The key question any organisation must ask before considering mining and learning from their data is "what question are we trying to answer?" It's all very well processing this huge volume of data with all this cheap and readily available processing power "because we can" but without an aim in mind it becomes a waste of resource, time and money. By defining the question you start to think about how the data can prove the assumption instead of the other way around.
As I've previously mentioned the cost of processing and storage declines over time but it does require the bandwidth to move the data around. One of the reasons that the likes of Amazon Web Services for data processing is so popular is the very short distance that the data needs to travel from a storage service (Amazon S3 for example) to the processing service. With data being held in various clusters of machines it makes sense to have them as locally as possible to the processing solution.
Another thing to take into consideration is that of the quality of data. Unless you are the originator of the data and therefore know its layout and scheme, the data will usually require some form of cleaning or quality checking before knowledge can be gained from it. This becomes important if you are processing data from various sources. Data may use various types of date/time information that needs to be uniform before any insight is gained. This again takes time and effort to get right.

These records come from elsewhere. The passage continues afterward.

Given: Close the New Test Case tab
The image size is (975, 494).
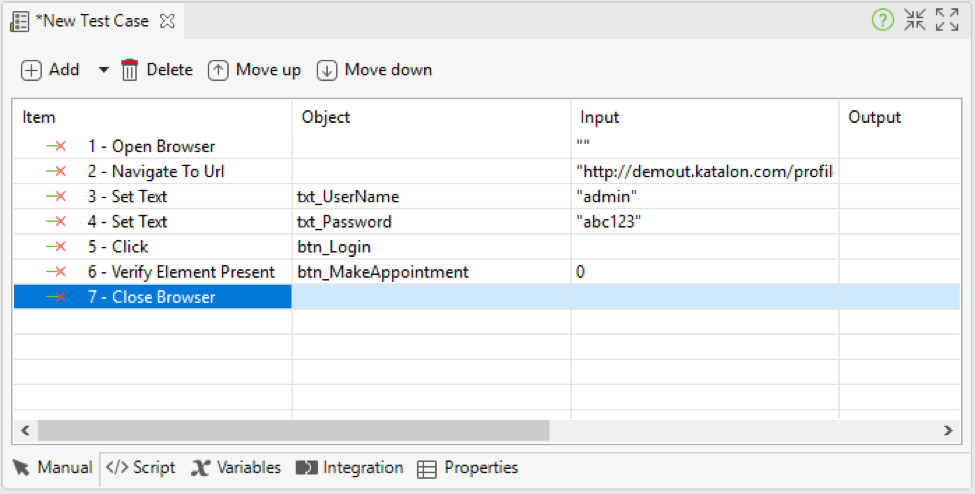Looking at the screenshot, I should coord(167,21).
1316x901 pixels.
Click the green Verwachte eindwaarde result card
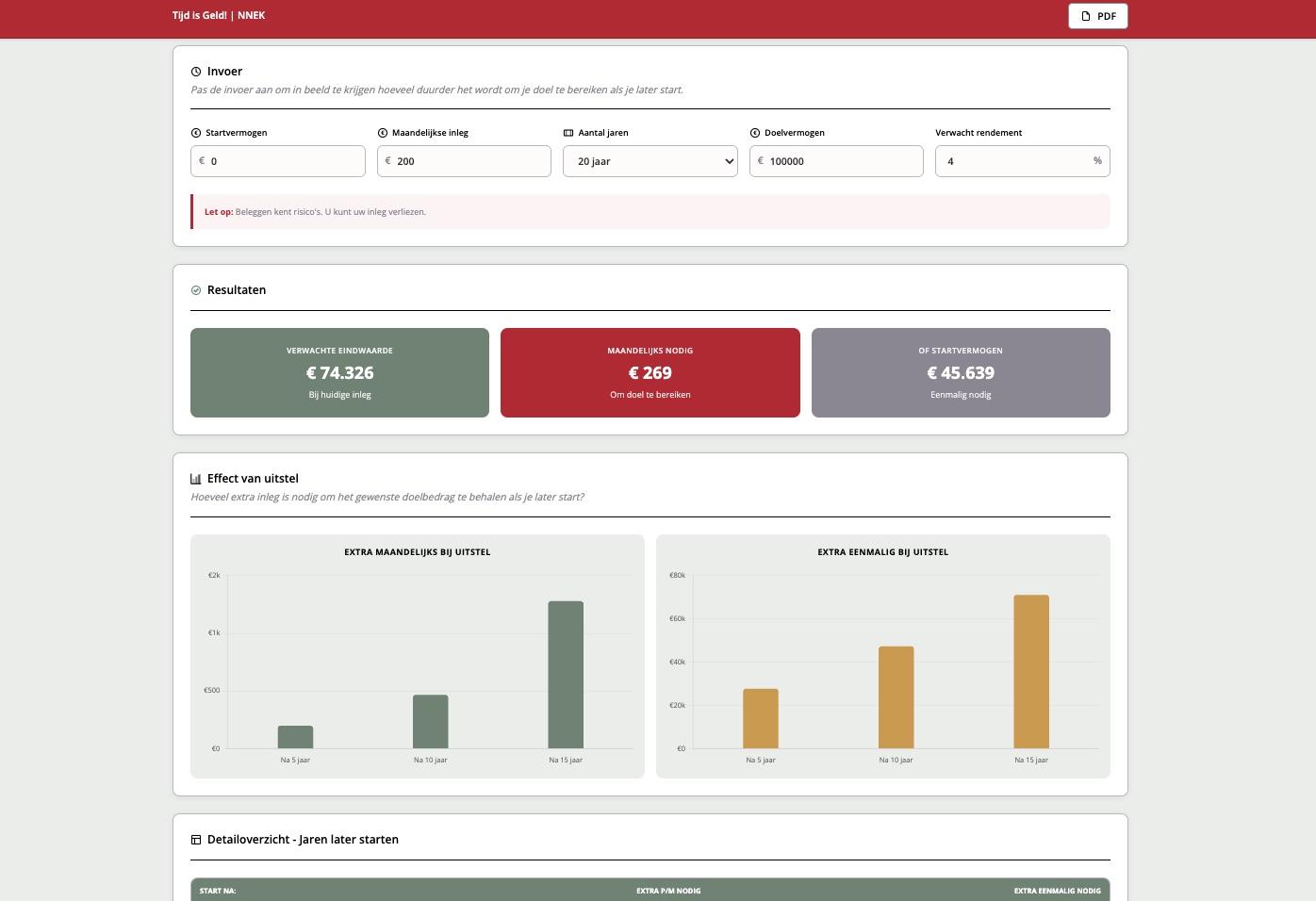pos(339,372)
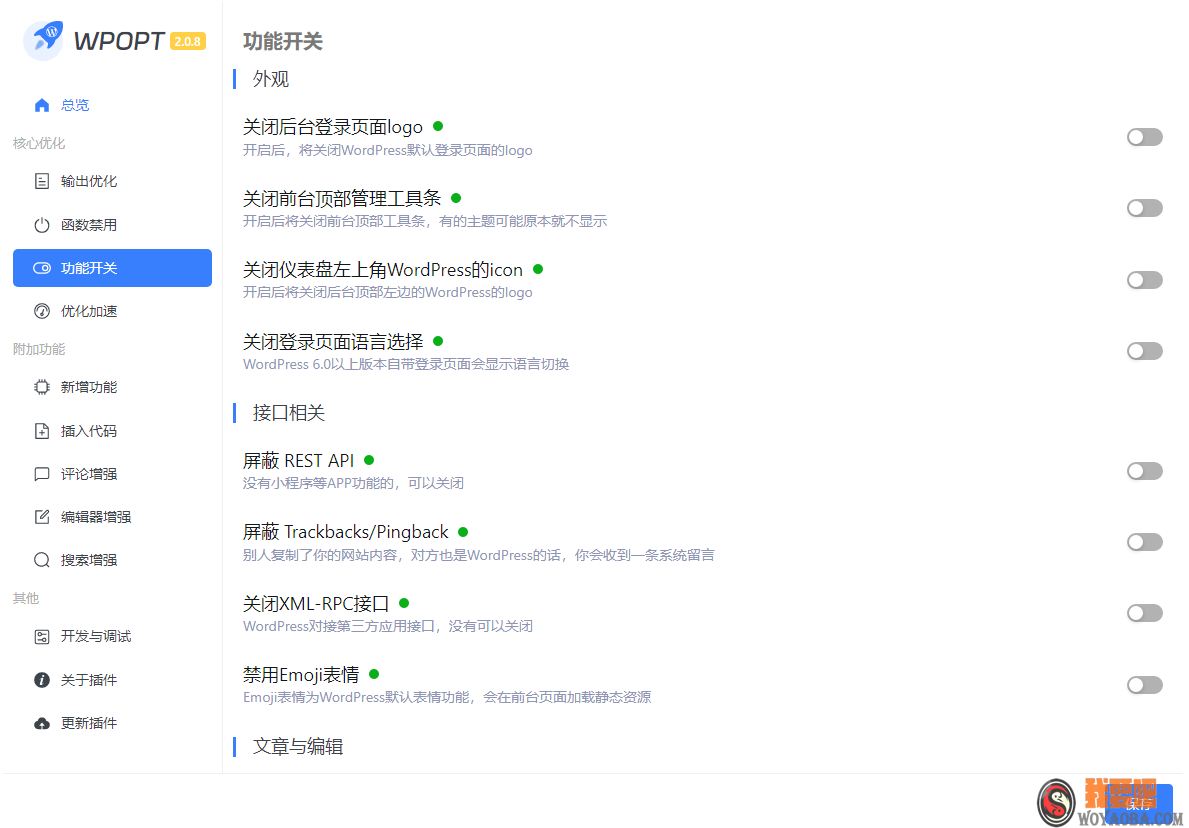Click the WPOPT rocket logo
The image size is (1189, 828).
click(44, 40)
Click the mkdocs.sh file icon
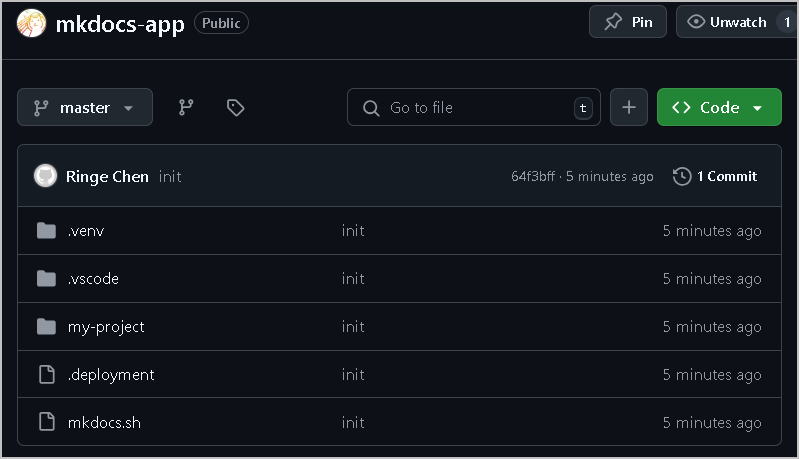This screenshot has width=799, height=459. (46, 422)
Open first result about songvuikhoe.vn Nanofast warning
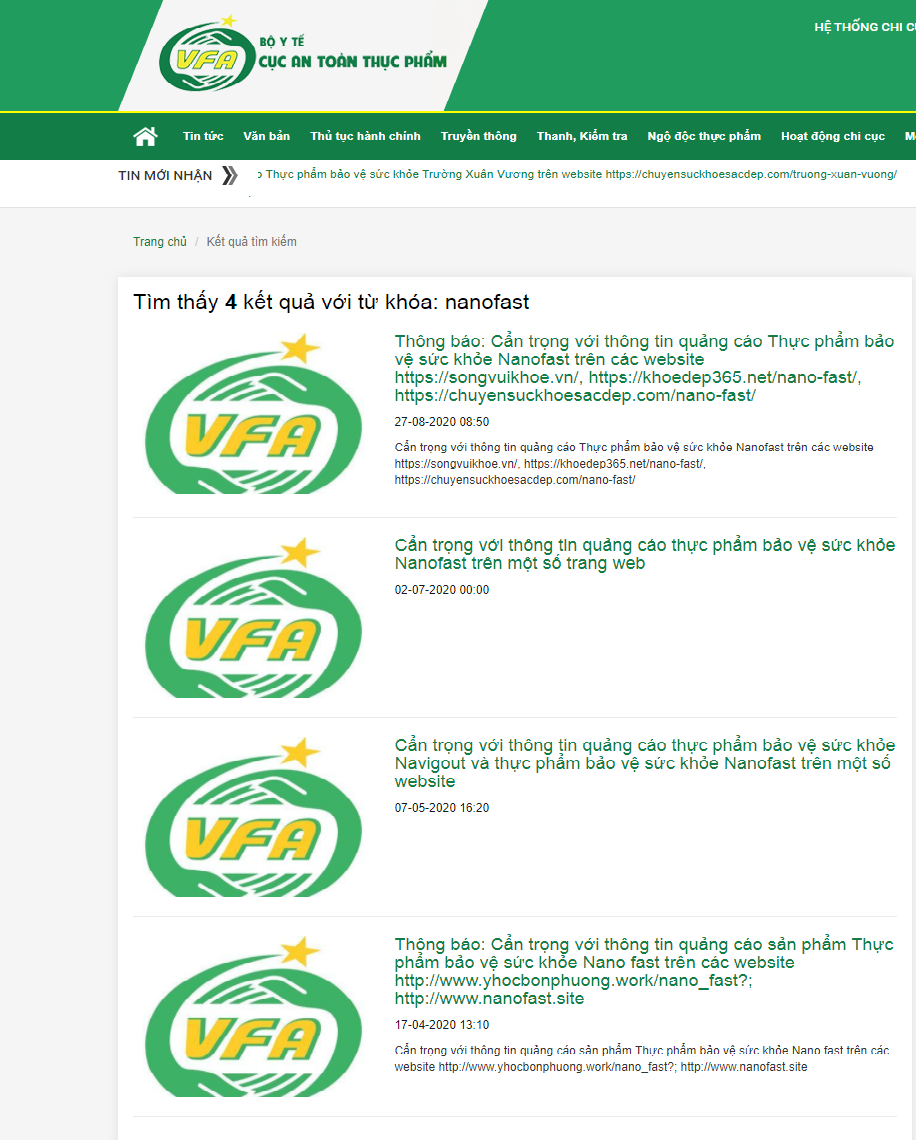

One of the key decisions to make is to process the data in real time (also known as streaming the data) or to batch up blocks of data for processing later. You may have heard about technologies such as Hadoop, which is commonly named in Big Data conversations. All Hadoop does is provide a means for mapping sections of data for processing (the map phase) and then consolidate all the processed results to a single file (the reduce phase). While Hadoop technologies are great for batch processing they're not really designed for real time processing.
Every organisation's need for using big data is different. From the technologies and talent available to the knowledge acquisition, there is no one perfect fit and time must be taken to define the aim of any big data exercise. Once the aim is defined you can refine the feedback loop of information and make better informed decisions that will help the organisation and your customers.
Jason Bell is founder of Datasentiment Limited (www.datasentiment.com) based in Northern Ireland. He can be contacted via email at firstname.lastname@example.org
"Every day, we create 2.5 quintillion bytes of data – so much that 90 per cent of the data in the world today has been created in the last two years alone. This data comes from everywhere: sensors used to gather climate information, posts to social media sites, digital pictures and videos, purchase transaction records, and cell phone GPS signals, to name a few."
"Big data" is not about size alone. This year's big data is next year's normal-sized data. Generally, volume quickly gives way to the more defining requirements of variety, velocity and complexity."
"By the end of 2012 more than 90 per cent of the Fortune 500 will likely have at least some Big Data initiatives under way."
"One in three business leaders don't trust the information they use to make decisions. How can you act upon information if you don't trust it? Establishing trust in big data presents a huge challenge as the variety and number of sources grows."
"The only reason for pursuing big data is to deliver against a business objective. For example, knowing how a large population responds to an event is useless unless a business organization can benefit from influencing that event or its outcomes."
"Not all industries are likely to benefit from big data projects equally. Not surprisingly, the first movers were Internet companies; in fact, the most popular big data tools are being built on top of software that was originally used to batch process data for search analysis. The fast follower sectors are likely to be public sector, financial services, retail and entertainment and media."